### 서술형 문제 1
아래 I/O 시스템 글을 두 문장으로 요약해 줄 수 있나요?

Split View: [운영체제] 12. I/O 시스템

[운영체제] 12. I/O 시스템

I/O 시스템

운영체제의 핵심 역할 중 하나는 다양한 I/O 장치를 관리하고, 애플리케이션에 일관된 인터페이스를 제공하는 것입니다. 이 글에서는 I/O 하드웨어 구조부터 커널 I/O 서브시스템까지 살펴봅니다.

1. I/O 하드웨어

포트, 버스, 컨트롤러

┌─────────────────────────────────────────────┐
│                   CPU                        │
│              ┌──────────┐                    │
│              │ 메모리   │                    │
│              └────┬─────┘                    │
│                   │ 시스템 버스               │
│         ┌─────────┼─────────┐                │
│         │         │         │                │
│    ┌────┴───┐ ┌───┴────┐ ┌─┴──────┐         │
│    │ SATA   │ │ USB    │ │ PCIe   │  ← 컨트롤러│
│    │Controller│ │Controller│ │Controller│     │
│    └────┬───┘ └───┬────┘ └─┬──────┘         │
│         │         │         │                │
│     ┌───┴──┐  ┌───┴──┐  ┌──┴───┐            │
│     │ HDD  │  │ 마우스│  │ GPU  │  ← 장치    │
│     └──────┘  └──────┘  └──────┘            │
└─────────────────────────────────────────────┘

포트(Port): 장치와의 연결 지점 (예: USB 포트, SATA 포트)

### 실습 입력 자료

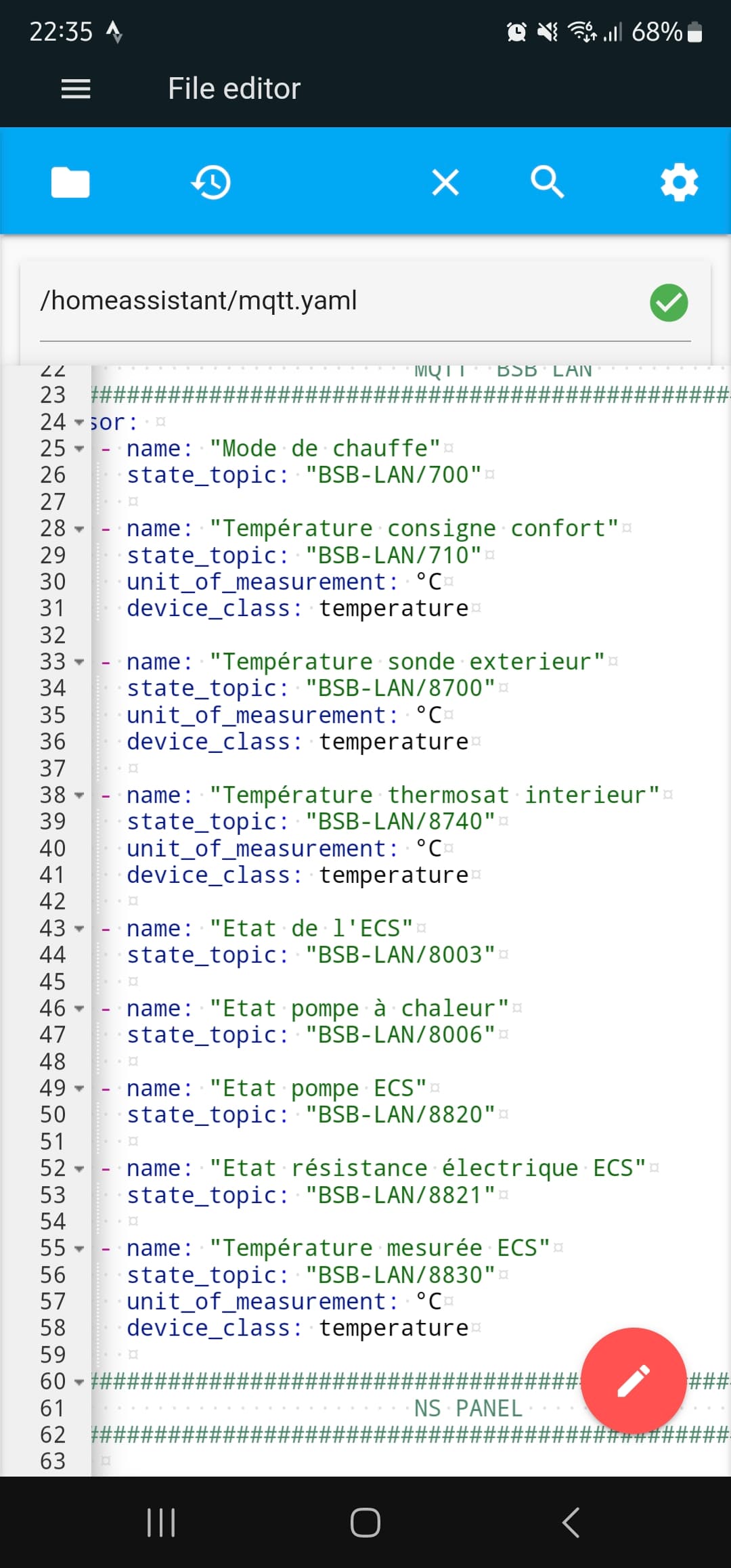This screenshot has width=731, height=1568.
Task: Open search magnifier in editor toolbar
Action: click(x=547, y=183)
--
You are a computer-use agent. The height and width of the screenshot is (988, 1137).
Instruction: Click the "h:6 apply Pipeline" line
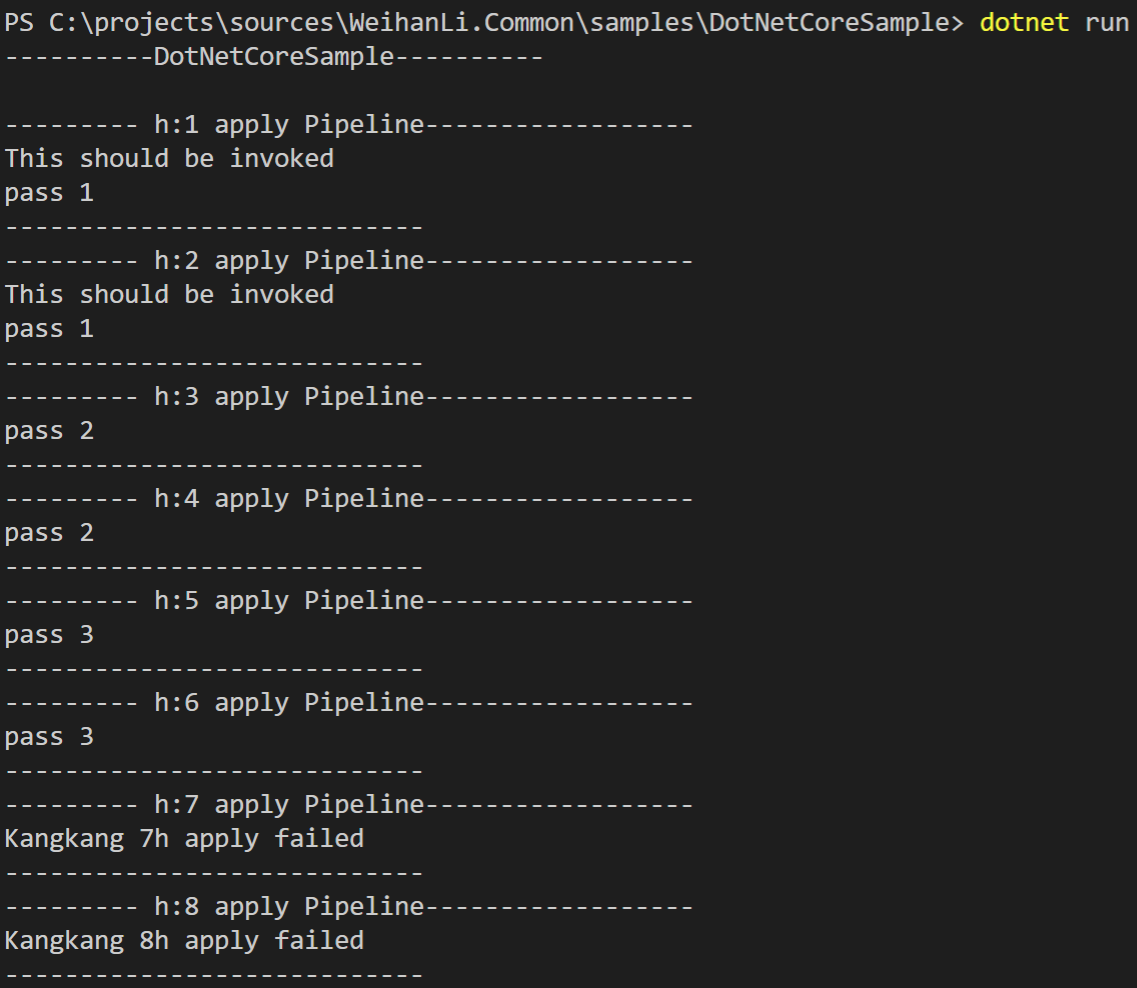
...
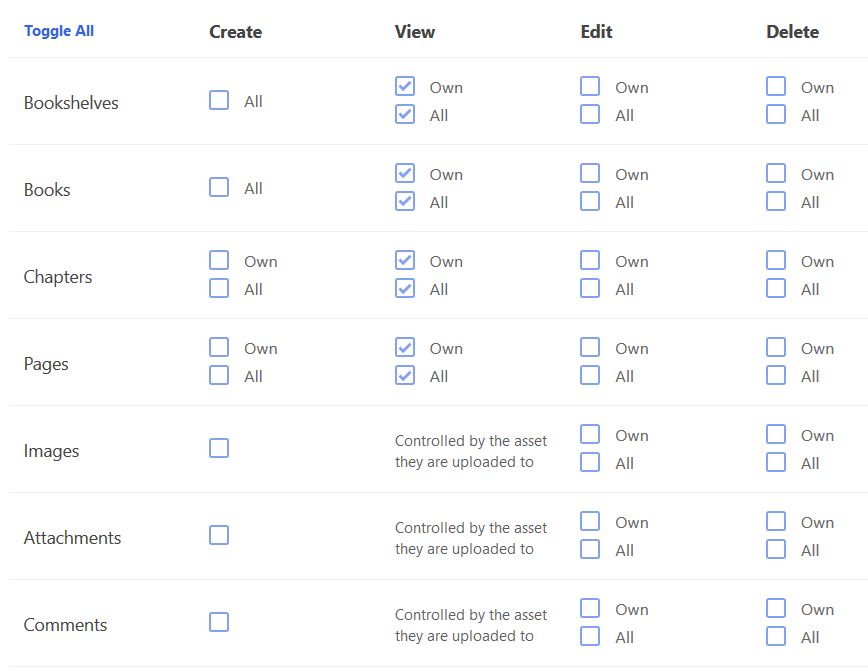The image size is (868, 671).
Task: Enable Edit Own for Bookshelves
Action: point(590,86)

### 서술형 문제 2
위 목록에서 "Task"라는 문자열이 들어 있는 줄을 모두 찾아 그대로 옮겨 적을 수 있나요?

### 최종 답안 1
운영체제의 핵심 역할 중 하나는 다양한 I/O 장치를 관리하고 애플리케이션에 일관된 인터페이스를 제공하는 것이며, 글은 I/O 하드웨어 구조부터 커널 I/O 서브시스템까지 살펴봅니다. I/O 하드웨어 부분은 포트, 버스, 컨트롤러를 다루는데, 포트는 USB 포트나 SATA 포트처럼 장치와 연결되는 지점입니다.

### 최종 답안 2
Task: Open search magnifier in editor toolbar
Task: Enable Edit Own for Bookshelves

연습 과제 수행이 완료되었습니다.